What things look like in 2020
Biden is currently up 10.5 in the FiveThirtyEight national polling average. This is what this corresponds to on a map with 2016 weighted 75% and 2012 weighted 25%.

This is pretty damn close to a state poll based model. It’s a bit more bullish on Biden in Florida and bearish on Biden in Arizona than is really implied by the polling in each state. But otherwise this checks out. The tipping points are in the trio of Michigan, Pennsylvania, and Wisconsin, and Biden has a pretty big lead in them. That being said, it’s the same as the leads (well, actually a little more if you look at the spreadsheet, but the same on the map) as Hillary had in the previous model because of assumptions of a Democratic electoral college advantage that turned into a disadvantage. Is this something to note? I think it is to an extent, it’s important to realize that Trump can still win, but it requires both a shift in polling and a roughly 2016 sized polling error in the states that matter again, and given that polls don’t have a predictable direction of error from cycle-to-cycle, that’s a risky thing to have to rely on. I think it’s also worth noting that Biden just has a more stable base of states in his column here, VA and FL are lean D here, along with a tossup Arizona that based on state polls is probably lean D. Being up double digits nationally gives you a lot of paths to victory that are demographically distinct from each other, losing Michigan may mean that you’ll also lose Wisconsin, but it doesn’t say nearly as much about whether you’ll lose Arizona. The other thing to mention here is of course tossup Texas, Trump has generally led polls in Texas, but by a narrow enough margin that a fairly small error could result in a Biden win. Texas isn’t getting the highest quality polls either because it’s both hard to poll and not terribly important for the result of the election, if it’s particularly close in Texas, Biden will have already won. FiveThirtyEight puts the chance of this upset at about 30%, which feels about right. This national polls set up says Biden would need to win the NPV by about 13 points to pull it off, which is within the realm of possibility, if unlikely.
Conclusion
Why did I write this anyway? It feels like I’m making a lot of very banal points. Well, this really was meant as a bit of a response to “national polls are meaningless” people, to show that they can provide a good base level sanity check if other things are leading in confusing directions or just feel too complicated in general.
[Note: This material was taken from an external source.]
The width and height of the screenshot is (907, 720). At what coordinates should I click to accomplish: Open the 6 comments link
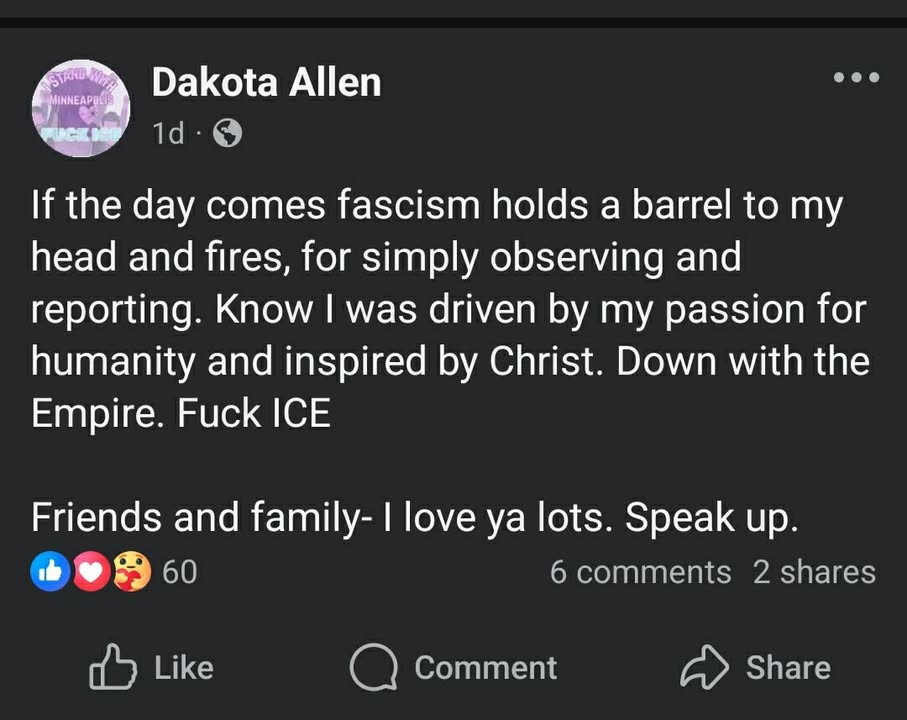click(x=640, y=572)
I might also post updates of the 2020 version of the map if the polls fluctuate noticeably between now and election day, though I should make it clear I make no claims to that being a particularly great election forecast, merely a very simple one that’s easy to understand. But it’s not probabilistic, doesn’t take into account nearly enough information, and assumes the election will be held immediately. Still, it’s useful.